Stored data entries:
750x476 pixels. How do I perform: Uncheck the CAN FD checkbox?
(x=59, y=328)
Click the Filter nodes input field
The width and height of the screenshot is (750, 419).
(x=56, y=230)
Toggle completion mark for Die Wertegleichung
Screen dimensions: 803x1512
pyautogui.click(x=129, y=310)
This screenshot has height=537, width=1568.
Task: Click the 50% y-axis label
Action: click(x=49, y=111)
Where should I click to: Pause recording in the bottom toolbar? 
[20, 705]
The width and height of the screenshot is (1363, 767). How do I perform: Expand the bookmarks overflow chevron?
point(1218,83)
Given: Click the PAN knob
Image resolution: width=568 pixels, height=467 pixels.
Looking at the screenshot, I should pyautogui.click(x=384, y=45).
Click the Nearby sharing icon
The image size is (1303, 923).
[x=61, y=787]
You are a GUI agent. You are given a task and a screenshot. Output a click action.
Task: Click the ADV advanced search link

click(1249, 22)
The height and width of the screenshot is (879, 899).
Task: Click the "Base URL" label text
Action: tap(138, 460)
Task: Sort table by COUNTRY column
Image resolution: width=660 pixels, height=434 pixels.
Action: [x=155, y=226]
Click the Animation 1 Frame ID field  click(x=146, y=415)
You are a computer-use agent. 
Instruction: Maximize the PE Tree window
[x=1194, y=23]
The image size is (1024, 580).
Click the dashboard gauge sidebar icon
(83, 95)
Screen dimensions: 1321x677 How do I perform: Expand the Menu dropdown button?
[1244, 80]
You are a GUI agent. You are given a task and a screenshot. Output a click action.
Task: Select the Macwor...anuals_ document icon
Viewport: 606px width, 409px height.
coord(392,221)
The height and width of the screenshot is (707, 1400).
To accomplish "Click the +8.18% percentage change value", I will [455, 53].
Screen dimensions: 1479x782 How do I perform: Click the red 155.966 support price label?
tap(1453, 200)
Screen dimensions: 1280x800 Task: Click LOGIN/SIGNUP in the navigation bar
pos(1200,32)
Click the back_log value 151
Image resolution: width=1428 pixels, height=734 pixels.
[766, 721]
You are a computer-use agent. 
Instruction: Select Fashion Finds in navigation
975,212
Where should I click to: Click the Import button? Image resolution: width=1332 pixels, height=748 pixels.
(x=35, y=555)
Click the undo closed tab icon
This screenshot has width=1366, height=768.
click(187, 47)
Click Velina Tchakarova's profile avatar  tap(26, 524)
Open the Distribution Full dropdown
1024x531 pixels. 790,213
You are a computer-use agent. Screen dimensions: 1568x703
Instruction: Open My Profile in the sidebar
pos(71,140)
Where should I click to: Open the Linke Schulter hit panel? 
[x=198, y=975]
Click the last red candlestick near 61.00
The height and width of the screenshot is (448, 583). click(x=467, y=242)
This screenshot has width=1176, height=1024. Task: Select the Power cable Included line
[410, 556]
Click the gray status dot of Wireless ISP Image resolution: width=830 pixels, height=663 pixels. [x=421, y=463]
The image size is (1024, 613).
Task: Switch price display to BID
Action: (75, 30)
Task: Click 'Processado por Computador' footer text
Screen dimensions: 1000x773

## [TRY IT]
No line before the one with "Where should I click to: Open" belongs in the answer; copy that line and the rest of the records exactly.

## [SOLUTION FOR THIS PROBLEM]
Where should I click to: Open the Linke Schulter hit panel? 
[x=198, y=975]
Click the last red candlestick near 61.00
The height and width of the screenshot is (448, 583). click(x=467, y=242)
This screenshot has width=1176, height=1024. Task: Select the Power cable Included line
[410, 556]
Click the gray status dot of Wireless ISP Image resolution: width=830 pixels, height=663 pixels. [x=421, y=463]
The image size is (1024, 613).
Task: Switch price display to BID
Action: (75, 30)
Task: Click 'Processado por Computador' footer text
Screen dimensions: 1000x773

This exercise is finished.